This can be the least forcing type of threat possible because the defender has a broad range of options to consider. However, the options are not unlimited and the most interesting responses fall into the broad category of counter-attack.
The basic defensive options are very similar to those for defending against check and mate-in-1, with a few additions and expansions. Let's compare the options against checks and mate threats.
When in check, you can:
- Capture the piece giving check
- Block the path to your king
- Move your king
When there is a mate threat, those three options are expanded to:
- Do something to the piece/pieces threating to give mate (pin, deflect, capture).
- Block access to the mating square of either/any of the pieces threatening to give mate, or reposition one of your pieces to be able to block the check.
- Move your king, create an escape square, or move the king to allow a block.
- Defend the mating square.
- Counter-attack the king with the goal of:
WIN - delivering your own mate
DRAW - forcing draw by repetition, stalemate, or
DEFEND - rearranging your pieces to allow one of the other basic defenses listed above.
Defending against an attack by a piece against a piece is very similar to defending against a mate-in-1 threat -- the exact same 5 options are available. The major difference is the much broader range of counter-attack possibilities. Counter-attacking to win against a mate-in-1 threat can ONLY be an attack against the king that starts with a check. Counter-attacking to win against a piece threat does not have to start with a check.
Many authors will say you should first try to "ignore" your opponents threat at first, but I would make two points. First, they are usually talking about broad "attacks" (eg, white's pawn storm on the king side is faster than black's attack down the c file) and not usually in relation to a basic attack by a piece against a piece. Second, when they say "ignore", what they really mean is to create a greater threat...and that is the key.

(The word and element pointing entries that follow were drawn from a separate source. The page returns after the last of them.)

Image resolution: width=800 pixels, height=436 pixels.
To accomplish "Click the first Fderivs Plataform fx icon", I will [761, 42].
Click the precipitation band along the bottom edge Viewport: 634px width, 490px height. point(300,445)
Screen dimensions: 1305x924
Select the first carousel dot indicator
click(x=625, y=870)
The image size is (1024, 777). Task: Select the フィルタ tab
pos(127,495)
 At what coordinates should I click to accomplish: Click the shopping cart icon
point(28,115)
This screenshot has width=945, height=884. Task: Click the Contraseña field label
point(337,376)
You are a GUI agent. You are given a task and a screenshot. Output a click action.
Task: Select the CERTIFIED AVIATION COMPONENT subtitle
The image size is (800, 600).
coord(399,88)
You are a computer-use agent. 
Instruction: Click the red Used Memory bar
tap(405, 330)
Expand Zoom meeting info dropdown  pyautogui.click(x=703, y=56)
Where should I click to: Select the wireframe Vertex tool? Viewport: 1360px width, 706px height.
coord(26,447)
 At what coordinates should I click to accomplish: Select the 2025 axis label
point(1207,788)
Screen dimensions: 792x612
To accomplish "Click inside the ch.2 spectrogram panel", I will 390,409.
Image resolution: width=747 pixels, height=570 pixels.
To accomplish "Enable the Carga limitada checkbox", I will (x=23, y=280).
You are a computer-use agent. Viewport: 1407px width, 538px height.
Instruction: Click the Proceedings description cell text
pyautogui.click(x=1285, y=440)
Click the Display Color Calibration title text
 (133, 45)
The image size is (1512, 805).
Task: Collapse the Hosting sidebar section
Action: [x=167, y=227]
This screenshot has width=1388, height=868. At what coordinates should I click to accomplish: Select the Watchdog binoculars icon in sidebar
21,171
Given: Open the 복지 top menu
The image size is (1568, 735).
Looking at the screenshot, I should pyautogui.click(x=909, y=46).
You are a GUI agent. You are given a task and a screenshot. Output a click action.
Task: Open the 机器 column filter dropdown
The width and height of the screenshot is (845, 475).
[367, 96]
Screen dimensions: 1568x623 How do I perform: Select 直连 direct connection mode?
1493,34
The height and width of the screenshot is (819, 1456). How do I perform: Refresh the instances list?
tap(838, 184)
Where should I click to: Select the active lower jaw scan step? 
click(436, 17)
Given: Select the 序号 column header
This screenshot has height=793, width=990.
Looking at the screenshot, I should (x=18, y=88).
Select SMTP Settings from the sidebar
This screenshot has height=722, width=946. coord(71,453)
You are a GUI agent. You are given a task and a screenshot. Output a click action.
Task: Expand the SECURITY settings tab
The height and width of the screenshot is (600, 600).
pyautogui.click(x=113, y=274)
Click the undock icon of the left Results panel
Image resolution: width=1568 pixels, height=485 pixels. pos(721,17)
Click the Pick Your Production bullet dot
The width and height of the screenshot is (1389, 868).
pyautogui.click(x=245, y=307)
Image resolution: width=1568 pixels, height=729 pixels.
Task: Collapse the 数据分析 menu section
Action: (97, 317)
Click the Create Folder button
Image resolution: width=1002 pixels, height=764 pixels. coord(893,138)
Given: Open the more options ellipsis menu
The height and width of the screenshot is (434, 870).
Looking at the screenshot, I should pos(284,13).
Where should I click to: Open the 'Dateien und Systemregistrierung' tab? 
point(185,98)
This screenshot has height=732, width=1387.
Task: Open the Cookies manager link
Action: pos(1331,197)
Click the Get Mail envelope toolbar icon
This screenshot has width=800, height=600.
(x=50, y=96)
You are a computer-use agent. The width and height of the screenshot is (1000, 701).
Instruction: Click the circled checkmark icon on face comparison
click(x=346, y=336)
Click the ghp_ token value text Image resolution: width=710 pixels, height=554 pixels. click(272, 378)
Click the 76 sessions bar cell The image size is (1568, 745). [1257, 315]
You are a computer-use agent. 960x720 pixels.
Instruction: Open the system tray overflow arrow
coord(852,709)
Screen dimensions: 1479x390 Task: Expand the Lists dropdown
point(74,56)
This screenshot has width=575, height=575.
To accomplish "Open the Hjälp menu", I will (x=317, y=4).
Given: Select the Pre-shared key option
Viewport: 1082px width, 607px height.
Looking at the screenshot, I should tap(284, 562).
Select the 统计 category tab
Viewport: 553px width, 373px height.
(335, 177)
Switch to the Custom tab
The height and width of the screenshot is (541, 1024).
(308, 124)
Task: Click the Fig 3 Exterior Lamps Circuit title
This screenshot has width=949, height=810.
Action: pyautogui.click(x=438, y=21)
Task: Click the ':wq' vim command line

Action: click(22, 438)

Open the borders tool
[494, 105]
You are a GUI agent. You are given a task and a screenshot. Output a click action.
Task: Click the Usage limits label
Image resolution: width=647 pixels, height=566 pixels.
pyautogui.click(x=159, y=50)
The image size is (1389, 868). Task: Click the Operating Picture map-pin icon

Counter-attacks must create an equal or greater threat than your opponent's threat. And vice-versa...if you are considering attacking your opponent, look to see if they have an equal/greater attack they can counter with, and calculate the line to the end.
Some of this is pretty easy, like an attack against a pawn can easily be countered by an attack against anything -- from a pawn all the way up to the king. An attack against a minor piece can be countered by an attack against another minor piece, rook, queen, or king. And on up the ladder until you get to an attack against your queen, where the options are pretty limited (you rarely want to "defend" your queen against an attack by a rook or minor piece).
One interesting point to remember is that if you are counter-attacking the same target with a piece of lesser value than your opponent is using (say he attacks your Queen with a Bishop, and you counter-attack against his Queen with a Pawn), that is a GREATER threat than your opponent's if the queens are both defended. If the queens are not defended it is just an equal trade.
But when counter-attacking it is absolutely vital that you calculate, especially when a series of captures is involved (ie, both targets are defended). I would note that most of the world's top players prefer to counter-attack. Play through games of Fischer, Morphy, and Kasparov, and you'll find many games were won because they were incredibly stubborn and chose to counter-attack instead of retreating or passively defending.
So the moral is to make sure you consider the full range of defensive ideas availabe when you are under attack or are considering an attack. These defensive "candidate ideas" should give you a lengthy move list to actually calculate -- then, you will calculate each option to the end, evaluate the final position, and pick the best defensive reply.
Here is one of my favorite examples from a Fischer game in 1968. Fischer had the Black pieces against Matov.
White is preparing to shift his rook to the king-side, and just moved his knight from c3 to a4 attacking Black's queen -- a nice tempo gaining attack on the queen that will allow Matov to get his rook where he wants it. Fischer can't capture or pin the knight, can't block it, and defending the queen doesnt' make any sense, so Matov expected Fischer to retreat his queen to c7 -- the only safe square.
But Fischer was incredibly stubborn and attacked White's queen right back with Nc4. That not only attacks White's queen with an equal valued piece but also discovers an attack against the d4 knight. Fischer found a way to counter-attack with a GREATER threat!
Right away you can see that White can't go ahead with his threat of capturing the Queen because after 1. Nxc5 Nxd2 both of White's Rooks are forked and he'll drop the exchange. He now has to defend, so let's look at the basic defensive options for White. White can capture the knight with 1. Bxc4, but after 1....Qxc4 both of White's knights and the rook on f1 are hanging, and he'll lose a piece. You can't block a knight, and defending the queen doesn't make sense. So White retreated the queen with 1. Qd3, doubling up on the c4 knight and renewing the threat of Nxc4.
Black consolidated with a series of equal trades in the center 1....Qxd4 2. Qxd4 Bxd4 3. Bxc4. So a queen for a queen, and knight for a knight. All's well that ends well, right? If you can visualize that final position, can you find the simple tactic that forced Matov to resign?
Highlight for the answer: [ Fischer played 3....b5 forking the knight and bishop.]